— START Excerpted text —

Putting our Heads Together

Putting our Heads Together
I don't think he sees me

Friday, September 21, 2012

Taking the Fall

As I drove down to work today, I glanced east into the sunrise.  Silhouetted by pink light and morning haze, inverted tear drops were suspended, frozen in the sky.  Four hot air balloons defying gravity in the calm air, prosaically reminding me that today is the last day of summer, and fall takes her place tomorrow.

I much prefer Autumn over the other seasons.  Spring is lovely in a vivacious energetic way.  Life burgeoning, carelessly thrusting forth in colors that make rainbows blush.  Winter is a solemn time of renewal and death.  Beneath the cold winter glare all ponder their future, taking stock of its past, planning its awakening, or giving into the great circle, releasing itself to nourish the new and gaining immortality in that instant.  Summer is a hot and invigorating time during which borders are defined and maintained, new life protected by old life.  Summer is a dramatic time of thunder storms, fire, and hail, the world beating its breast.  It is the heart of the seasons, the grind of the annual cycle.  In Fall things begin to give into the upcoming sloth, preparing for rest, winding down.  Fall too, presents vivid colors to the world, but these are marks of maturity and not the fireworks of reckless youth.

— END Excerpted text —

■ Written exercise 1 ■
Copy the passage from the seasons post word for word, starting at "Taking the Fall" and ending at "her place tomorrow.".
■ Written exercise 2 ■
Reproduce the lines of the records exactly, starting at the line that contains "Brussels Hoofdstedelijk Gewest (33, 713)" and ending at the last line of the records.

— START Data provided —

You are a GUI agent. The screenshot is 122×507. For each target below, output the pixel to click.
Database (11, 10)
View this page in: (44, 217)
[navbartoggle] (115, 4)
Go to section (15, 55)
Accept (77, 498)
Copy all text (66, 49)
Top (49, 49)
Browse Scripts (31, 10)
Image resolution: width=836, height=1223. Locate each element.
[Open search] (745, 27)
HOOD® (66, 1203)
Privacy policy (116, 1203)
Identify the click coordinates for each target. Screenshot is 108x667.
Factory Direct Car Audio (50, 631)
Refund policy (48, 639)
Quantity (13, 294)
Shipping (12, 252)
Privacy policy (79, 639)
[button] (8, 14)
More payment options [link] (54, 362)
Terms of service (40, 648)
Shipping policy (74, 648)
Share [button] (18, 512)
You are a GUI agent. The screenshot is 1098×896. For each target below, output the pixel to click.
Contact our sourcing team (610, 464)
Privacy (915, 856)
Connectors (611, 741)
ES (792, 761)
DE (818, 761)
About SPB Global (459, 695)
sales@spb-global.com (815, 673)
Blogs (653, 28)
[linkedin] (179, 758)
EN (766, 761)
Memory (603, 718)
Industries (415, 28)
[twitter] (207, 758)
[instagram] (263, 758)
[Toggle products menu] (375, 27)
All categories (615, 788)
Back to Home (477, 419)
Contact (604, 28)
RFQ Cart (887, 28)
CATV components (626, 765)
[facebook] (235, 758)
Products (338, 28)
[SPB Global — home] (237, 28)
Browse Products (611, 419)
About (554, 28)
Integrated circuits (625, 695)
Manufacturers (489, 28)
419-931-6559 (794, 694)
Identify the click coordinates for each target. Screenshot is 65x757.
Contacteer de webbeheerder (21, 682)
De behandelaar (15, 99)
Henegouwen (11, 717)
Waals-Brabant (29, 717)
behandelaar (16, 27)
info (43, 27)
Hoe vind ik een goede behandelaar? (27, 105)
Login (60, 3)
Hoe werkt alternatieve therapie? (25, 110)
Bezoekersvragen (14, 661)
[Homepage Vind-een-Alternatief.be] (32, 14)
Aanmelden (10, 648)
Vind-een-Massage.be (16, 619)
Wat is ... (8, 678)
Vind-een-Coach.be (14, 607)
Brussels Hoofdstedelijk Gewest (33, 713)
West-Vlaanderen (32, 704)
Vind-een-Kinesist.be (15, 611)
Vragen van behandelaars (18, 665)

— END Data provided —

■ Output 1 ■
Taking the Fall

As I drove down to work today, I glanced east into the sunrise.  Silhouetted by pink light and morning haze, inverted tear drops were suspended, frozen in the sky.  Four hot air balloons defying gravity in the calm air, prosaically reminding me that today is the last day of summer, and fall takes her place tomorrow.

■ Output 2 ■
Brussels Hoofdstedelijk Gewest (33, 713)
West-Vlaanderen (32, 704)
Vind-een-Kinesist.be (15, 611)
Vragen van behandelaars (18, 665)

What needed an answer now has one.